Key things to remember about the Bretton Woods Conference

  • The Bretton Woods Conference was a July 1944 meeting of 44 Allied nations that designed the postwar international monetary system.

  • It created the IMF (to stabilize currencies) and the World Bank (to fund rebuilding and development), both centered on the U.S. dollar.

  • Bretton Woods is direct evidence for APUSH 7.14.A: the United States emerged from World War II as the most powerful nation on Earth, especially economically.

  • The dollar replaced the British pound as the anchor of the world economy, marking a permanent shift in global economic leadership to the United States.

  • The system was designed to prevent a repeat of the 1930s economic chaos that helped fuel WWII, and it later anchored the capitalist West during the Cold War.

Frequently asked questions about the Bretton Woods Conference

What was the Bretton Woods Conference?

It was a July 1944 meeting in Bretton Woods, New Hampshire, where 730 delegates from 44 Allied nations designed the postwar international monetary system, creating the IMF and World Bank.

Did the Bretton Woods Conference happen after World War II ended?

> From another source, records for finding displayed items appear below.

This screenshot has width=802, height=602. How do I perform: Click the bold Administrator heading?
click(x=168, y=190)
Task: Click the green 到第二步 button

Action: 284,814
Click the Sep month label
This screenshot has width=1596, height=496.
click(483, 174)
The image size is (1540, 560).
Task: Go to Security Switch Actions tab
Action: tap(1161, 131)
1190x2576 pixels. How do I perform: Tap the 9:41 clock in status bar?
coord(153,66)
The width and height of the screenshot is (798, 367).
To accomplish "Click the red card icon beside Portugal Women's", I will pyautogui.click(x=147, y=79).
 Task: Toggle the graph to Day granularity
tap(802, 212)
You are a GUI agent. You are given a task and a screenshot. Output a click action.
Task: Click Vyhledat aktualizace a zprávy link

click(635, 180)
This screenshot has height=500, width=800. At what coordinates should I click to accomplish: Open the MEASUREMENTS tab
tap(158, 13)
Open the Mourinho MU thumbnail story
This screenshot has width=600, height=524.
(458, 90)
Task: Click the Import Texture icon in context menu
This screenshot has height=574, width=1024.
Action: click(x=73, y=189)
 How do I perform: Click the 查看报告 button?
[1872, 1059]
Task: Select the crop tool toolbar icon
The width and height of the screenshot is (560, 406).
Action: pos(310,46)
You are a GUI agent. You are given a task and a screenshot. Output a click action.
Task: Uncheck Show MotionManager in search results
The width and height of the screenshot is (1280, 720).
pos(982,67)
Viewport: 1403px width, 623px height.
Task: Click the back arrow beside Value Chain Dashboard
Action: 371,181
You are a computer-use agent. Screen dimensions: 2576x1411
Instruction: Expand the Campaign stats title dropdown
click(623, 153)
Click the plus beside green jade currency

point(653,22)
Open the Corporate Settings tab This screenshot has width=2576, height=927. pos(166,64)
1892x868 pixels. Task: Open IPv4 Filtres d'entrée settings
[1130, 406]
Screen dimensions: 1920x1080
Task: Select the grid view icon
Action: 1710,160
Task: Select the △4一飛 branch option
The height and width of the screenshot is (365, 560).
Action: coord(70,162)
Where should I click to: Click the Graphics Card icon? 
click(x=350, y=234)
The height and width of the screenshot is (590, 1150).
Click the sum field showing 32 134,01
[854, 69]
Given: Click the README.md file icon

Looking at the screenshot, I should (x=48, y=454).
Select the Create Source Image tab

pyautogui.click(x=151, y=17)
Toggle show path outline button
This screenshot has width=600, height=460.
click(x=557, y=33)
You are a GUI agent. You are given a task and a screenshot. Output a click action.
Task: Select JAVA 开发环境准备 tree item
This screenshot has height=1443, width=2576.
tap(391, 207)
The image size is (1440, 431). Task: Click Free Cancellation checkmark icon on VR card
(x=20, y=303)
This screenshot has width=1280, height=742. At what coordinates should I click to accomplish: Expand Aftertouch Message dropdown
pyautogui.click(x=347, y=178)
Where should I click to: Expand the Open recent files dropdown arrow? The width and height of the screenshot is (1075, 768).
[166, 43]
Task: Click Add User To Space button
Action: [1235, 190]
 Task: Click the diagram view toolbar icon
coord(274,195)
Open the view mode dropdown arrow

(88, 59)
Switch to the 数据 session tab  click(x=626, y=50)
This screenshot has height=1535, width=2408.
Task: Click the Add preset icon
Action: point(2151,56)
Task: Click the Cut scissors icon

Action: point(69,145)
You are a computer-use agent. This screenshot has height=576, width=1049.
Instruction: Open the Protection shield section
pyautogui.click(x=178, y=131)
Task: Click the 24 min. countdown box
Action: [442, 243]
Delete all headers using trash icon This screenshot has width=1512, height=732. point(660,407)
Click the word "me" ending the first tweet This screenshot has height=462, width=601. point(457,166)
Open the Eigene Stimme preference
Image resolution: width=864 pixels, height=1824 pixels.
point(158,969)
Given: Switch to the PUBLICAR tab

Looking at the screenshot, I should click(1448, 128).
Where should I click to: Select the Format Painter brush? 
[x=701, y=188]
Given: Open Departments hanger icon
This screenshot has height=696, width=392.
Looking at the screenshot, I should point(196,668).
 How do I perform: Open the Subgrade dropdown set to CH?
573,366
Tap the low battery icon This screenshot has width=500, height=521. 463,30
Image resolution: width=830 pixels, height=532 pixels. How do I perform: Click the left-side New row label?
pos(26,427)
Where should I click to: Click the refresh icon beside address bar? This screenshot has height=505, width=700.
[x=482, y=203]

No, and this trips people up. It happened in July 1944, almost a year before the war ended. The Allies were so confident of victory that they started planning the postwar economy while still fighting.

How is Bretton Woods different from the Yalta Conference?

Bretton Woods (July 1944) handled economics, creating the IMF and World Bank to stabilize the world economy. Yalta (February 1945) handled politics, with Roosevelt, Churchill, and Stalin negotiating occupation zones and the postwar map of Europe.

What two institutions did the Bretton Woods Conference create?

The International Monetary Fund (IMF), which stabilizes currencies and exchange rates, and the World Bank, which lends money for postwar rebuilding and economic development. Both were headquartered in the United States.

Why does APUSH care about the Bretton Woods Conference?

It's the clearest economic proof of learning objective APUSH 7.14.A. With Europe and Asia devastated, the world's financial system got rebuilt around the U.S. dollar and U.S.-based institutions, showing America emerging from WWII as the most powerful nation on Earth.